What is the safest investment for retirees?
No investment is completely safe, but Treasury securities, bank savings accounts, CDs, money market accounts, and fixed annuities are considered the safest investments you can hold. Bank savings accounts and CDs are generally FDIC-insured, and Treasury securities are government-backed notes.
Money market accounts are considered low-risk, and fixed pensions typically include guarantees. Annuities are insurance contracts and have some protection if the insurance company fails. The main purpose of these investments is to protect your principal. The second purpose is to supply interest to the income. You will not get high returns from these options, but you won’t experience losses either.
• Learn What Safe Means
You are exposed to three kinds of risk with safe investments: the possibility of losing principal, loss of purchasing power because of inflation, and the threat that comes with illiquidity, which can happen when safe investments include surrender charges or maturity dates are a long way off. If you keep all your money in safe places, you may discover that it won’t buy the same amount of goods and services.
This is because it hasn’t earned interest and kept up with inflation. Your money may not have lost principal, but it will lose purchasing power if it is too secure. You’ll also need some funds invested in growth for the long term. Safe investments are defined by what you want to achieve, your risk tolerance, how much capital you have, and how much time you have to keep investing.

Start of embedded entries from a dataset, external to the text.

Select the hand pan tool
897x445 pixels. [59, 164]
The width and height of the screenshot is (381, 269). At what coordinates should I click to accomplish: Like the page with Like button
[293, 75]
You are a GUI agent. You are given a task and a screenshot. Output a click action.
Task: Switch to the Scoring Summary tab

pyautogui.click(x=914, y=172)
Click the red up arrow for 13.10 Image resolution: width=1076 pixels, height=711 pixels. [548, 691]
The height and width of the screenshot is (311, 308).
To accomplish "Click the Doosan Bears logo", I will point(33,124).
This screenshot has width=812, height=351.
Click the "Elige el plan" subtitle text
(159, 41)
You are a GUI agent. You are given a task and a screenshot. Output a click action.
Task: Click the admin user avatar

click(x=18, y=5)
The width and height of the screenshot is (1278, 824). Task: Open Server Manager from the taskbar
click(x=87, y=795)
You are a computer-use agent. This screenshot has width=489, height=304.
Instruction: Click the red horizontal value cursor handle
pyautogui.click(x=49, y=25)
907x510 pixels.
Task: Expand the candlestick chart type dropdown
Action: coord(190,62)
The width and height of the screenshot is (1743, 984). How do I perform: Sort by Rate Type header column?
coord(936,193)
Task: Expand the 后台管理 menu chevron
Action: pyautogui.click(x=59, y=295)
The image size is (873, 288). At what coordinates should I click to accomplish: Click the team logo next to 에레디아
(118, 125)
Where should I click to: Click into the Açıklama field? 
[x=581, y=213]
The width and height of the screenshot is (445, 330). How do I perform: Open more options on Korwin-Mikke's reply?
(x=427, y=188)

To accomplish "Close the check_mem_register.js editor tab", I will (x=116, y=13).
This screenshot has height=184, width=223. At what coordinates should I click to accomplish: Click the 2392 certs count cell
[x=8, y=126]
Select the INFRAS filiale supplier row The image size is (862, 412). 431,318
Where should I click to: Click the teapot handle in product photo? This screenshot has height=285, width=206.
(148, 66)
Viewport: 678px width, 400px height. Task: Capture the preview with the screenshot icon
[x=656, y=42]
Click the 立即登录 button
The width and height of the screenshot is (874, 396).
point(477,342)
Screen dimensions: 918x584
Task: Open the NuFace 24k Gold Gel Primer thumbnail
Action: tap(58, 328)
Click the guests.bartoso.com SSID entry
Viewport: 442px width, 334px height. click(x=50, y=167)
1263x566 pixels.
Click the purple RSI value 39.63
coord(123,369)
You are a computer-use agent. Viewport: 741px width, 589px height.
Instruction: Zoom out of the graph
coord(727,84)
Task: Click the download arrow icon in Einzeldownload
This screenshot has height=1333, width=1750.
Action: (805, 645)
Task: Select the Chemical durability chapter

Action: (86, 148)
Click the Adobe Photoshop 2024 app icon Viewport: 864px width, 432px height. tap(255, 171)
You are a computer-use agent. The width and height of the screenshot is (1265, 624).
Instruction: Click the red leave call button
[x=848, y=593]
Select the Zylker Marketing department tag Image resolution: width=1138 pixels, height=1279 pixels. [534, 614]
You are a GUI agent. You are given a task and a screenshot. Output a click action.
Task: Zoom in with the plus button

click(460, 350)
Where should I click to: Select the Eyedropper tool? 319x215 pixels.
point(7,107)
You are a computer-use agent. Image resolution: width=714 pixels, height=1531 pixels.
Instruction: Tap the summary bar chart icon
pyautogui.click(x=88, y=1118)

• Determine How Much to Keep in Safe Investments
It’s wise to at least keep three to six months of living costs in safe investments as your emergency fund. The less assured your employment, the more money you need to keep tucked away safely. And the closer you are to retirement, the more money you must keep in low-risk investments that are not risky. As you get close to retirement, make a retirement income prediction, and use it to decide how much to keep in safe investments.
An economic advisor can help you develop a prediction, and you can use it to determine how much you must withdraw and when. You can then match your secure investments with your cash flow requirements, ensuring your withdrawals are supported by safe choices.